Dilansir dari laman resmi perusahaan, Senin (23/2/2026) Perusahaan pelabuhan BUMN itu juga mengangkat Prasetyadi sebagai Direktur Operasi. Sementara, Direktur Komersial dijabat oleh Farid Padang. Kemudian, Boy Robyanto bergeser dari Direktur Investasi menjadi Direktur Manajemen Risiko. Adapun Hendri Ginting diangkat menjadi Direktur Kelembagaan.
Berikut susunan baru jajaran direksi Pelindo:
Direktur Utama: Achmad Muchtasyar
Wakil Direktur Utama: Drajat Sulistyo
Direktur Sumber Daya Manusia dan Umum: Dwi Fatan Lilyana
Direktur Manajemen Risiko: Boy Robyanto
Direktur Keuangan: Bachtiar Soeria Atmadja
Direktur Teknik: M Suriawan Wakan
Direktur Komersial: Farid Padang
Direktur Pengembangan: Prasetyo
Direktur Operasi: Prasetyadi
Direktur Kelembagaan: Hendri Ginting
Profil Achmad Muchtasyar
Lahir pada 19 Februari 1973, Achmad mengawali pendidikan tinggi di Universitas Trisakti dengan mengambil jurusan Teknik Perminyakan dan lulus pada 1997.
Ia kemudian melanjutkan studi Magister Teknik Industri di University of New Haven, Amerika Serikat, yang diselesaikan pada 2000. Tak berhenti di sana, ia juga meraih gelar Sarjana Ilmu Hukum dari Universitas Bhayangkara pada 2020 serta menyelesaikan Program Profesi Insinyur di Universitas Gadjah Mada pada 2023.

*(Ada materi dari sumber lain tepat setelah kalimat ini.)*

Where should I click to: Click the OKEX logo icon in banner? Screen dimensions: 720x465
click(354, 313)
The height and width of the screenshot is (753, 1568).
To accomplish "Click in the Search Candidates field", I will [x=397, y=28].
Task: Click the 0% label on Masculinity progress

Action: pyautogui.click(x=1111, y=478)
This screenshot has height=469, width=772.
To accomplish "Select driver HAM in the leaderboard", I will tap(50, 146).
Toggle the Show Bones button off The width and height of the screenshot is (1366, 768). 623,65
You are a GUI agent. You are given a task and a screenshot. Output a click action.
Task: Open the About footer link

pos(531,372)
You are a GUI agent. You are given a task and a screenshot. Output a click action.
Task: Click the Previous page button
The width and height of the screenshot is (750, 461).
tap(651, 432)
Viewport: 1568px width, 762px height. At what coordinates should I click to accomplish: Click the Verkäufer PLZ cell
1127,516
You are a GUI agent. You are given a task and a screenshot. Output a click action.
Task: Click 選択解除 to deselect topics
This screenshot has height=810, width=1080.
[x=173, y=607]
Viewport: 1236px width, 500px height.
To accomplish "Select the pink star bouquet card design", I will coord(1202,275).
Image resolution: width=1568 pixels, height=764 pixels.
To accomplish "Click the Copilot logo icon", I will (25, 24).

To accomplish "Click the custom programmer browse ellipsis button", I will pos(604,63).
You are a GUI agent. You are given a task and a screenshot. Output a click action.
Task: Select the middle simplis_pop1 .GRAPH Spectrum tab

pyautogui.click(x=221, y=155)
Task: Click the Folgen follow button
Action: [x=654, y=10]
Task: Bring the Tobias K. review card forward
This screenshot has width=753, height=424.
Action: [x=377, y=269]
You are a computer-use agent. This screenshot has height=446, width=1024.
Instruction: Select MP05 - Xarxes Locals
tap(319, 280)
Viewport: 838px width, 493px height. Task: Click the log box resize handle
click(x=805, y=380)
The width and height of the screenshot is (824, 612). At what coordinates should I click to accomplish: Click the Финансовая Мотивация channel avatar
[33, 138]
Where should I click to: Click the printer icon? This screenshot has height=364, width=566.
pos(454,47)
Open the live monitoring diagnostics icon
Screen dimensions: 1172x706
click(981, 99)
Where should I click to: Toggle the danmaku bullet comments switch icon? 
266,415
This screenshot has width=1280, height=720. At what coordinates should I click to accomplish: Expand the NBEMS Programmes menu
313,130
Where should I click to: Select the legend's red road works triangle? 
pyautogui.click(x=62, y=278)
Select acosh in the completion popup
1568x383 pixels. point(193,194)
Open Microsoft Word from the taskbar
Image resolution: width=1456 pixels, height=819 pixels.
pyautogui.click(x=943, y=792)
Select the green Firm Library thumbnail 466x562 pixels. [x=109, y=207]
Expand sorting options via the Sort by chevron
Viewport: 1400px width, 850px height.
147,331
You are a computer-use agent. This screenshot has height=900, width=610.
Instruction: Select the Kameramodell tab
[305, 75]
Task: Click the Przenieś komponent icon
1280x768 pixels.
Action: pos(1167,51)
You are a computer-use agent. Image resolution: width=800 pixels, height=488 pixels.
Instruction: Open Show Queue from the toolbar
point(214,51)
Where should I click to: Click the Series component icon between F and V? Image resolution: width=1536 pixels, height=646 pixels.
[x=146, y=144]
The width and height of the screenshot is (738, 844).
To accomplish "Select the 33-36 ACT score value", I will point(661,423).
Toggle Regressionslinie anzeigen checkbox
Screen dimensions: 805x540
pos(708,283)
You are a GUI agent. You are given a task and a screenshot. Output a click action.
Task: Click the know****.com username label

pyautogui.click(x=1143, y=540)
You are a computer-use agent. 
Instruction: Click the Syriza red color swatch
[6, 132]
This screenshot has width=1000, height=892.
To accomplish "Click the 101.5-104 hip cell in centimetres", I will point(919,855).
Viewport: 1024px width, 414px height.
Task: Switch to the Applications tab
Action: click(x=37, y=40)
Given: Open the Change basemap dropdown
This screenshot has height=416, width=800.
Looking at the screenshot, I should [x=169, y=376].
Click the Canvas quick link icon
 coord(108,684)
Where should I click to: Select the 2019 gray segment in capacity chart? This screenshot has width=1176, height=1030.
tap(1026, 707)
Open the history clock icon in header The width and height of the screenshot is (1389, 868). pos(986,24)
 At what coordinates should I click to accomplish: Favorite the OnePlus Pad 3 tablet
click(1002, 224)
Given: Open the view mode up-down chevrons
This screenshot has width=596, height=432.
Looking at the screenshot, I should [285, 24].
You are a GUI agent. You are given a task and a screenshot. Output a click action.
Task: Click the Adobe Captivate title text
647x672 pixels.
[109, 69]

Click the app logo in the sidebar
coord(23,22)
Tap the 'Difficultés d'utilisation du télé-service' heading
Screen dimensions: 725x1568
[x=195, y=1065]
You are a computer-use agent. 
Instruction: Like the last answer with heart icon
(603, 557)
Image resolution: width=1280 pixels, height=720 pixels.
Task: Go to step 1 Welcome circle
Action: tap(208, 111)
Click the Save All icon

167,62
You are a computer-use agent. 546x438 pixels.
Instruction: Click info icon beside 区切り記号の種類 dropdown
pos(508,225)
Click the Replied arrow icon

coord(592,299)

Karier profesionalnya dimulai di perusahaan migas multinasional ExxonMobil sebagai procurement service analyst pada awal 2000-an. Pengalaman di sektor hulu migas berlanjut melalui sejumlah posisi strategis di SKK Migas dan BPH Migas, yang memperkaya pemahamannya terhadap tata kelola industri energi nasional.
Achmad kemudian memperluas kiprahnya ke sektor korporasi dan BUMN. Ia sempat menjabat Chief Business Development Officer di Bakrie Metal Industry, sebelum dipercaya menduduki posisi strategis di berbagai perusahaan pelat merah.
Pada 2020–2021, ia menjabat Direktur Pengembangan Usaha PT Rekayasa Industri. Selanjutnya, ia dipercaya menjadi Direktur Infrastruktur dan Teknologi di PT PGN Tbk, anak usaha Subholding Gas PT Pertamina (Persero).
Namanya juga sempat mencuat ketika ditunjuk sebagai Direktur Jenderal Minyak dan Gas Bumi di Kementerian Energi dan Sumber Daya Mineral pada awal 2025. Setelah itu, ia mengemban amanah sebagai Wakil Direktur Utama PT Pertamina Patra Niaga sebelum akhirnya dipercaya memimpin Pelindo.